When we sat down to eat, she went on with, “I wonder how Lochlan plans to find that bloodsucker from the movie theater.”
“Well, like you, he’s got his scent now,” I said. “He won’t forget what he smells like, nor what he looks like, so he’ll make inquiries with every vampire he knows to see if anyone they know matches the description. They, in turn, will ask everyone else they know, and so on. Eventually he will find him—Loch’s good at that sort of thing.”
I added that while there was still time before the animals needed to be brought in, that I would also make calls to the vampires I still communicated with, doing pretty much the same thing as my brother—putting out feelers.
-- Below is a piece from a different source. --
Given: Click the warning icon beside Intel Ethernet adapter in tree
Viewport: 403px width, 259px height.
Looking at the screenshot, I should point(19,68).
I had to believe that at some point, one of us would come up with something, some piece of evidence that would confirm or deny the story I had believed since childhood.
I wanted to believe that Lochlan was right, that the fact that my senses identified Mark as an immortal being meant that he was one. That it meant I would not have to contemplate the prospect of turning him into a vampire to keep him with me, or allowing him to die of old age and then following him into death because my grief was all-consuming. But because of what I had learned in the last two days about the addictive properties of dhunphyr blood and the rumors that these infants were killed in the first few hours of life, I found I could not trust an ability that I had until now taken for granted. I’d long trusted my gift to warn me of the presence of vampires and shapeshifters before I even smelled them, yet with Mark it had been the opposite: I’d smelled him before my supe-sense had been triggered. I could not help but wonder what that meant.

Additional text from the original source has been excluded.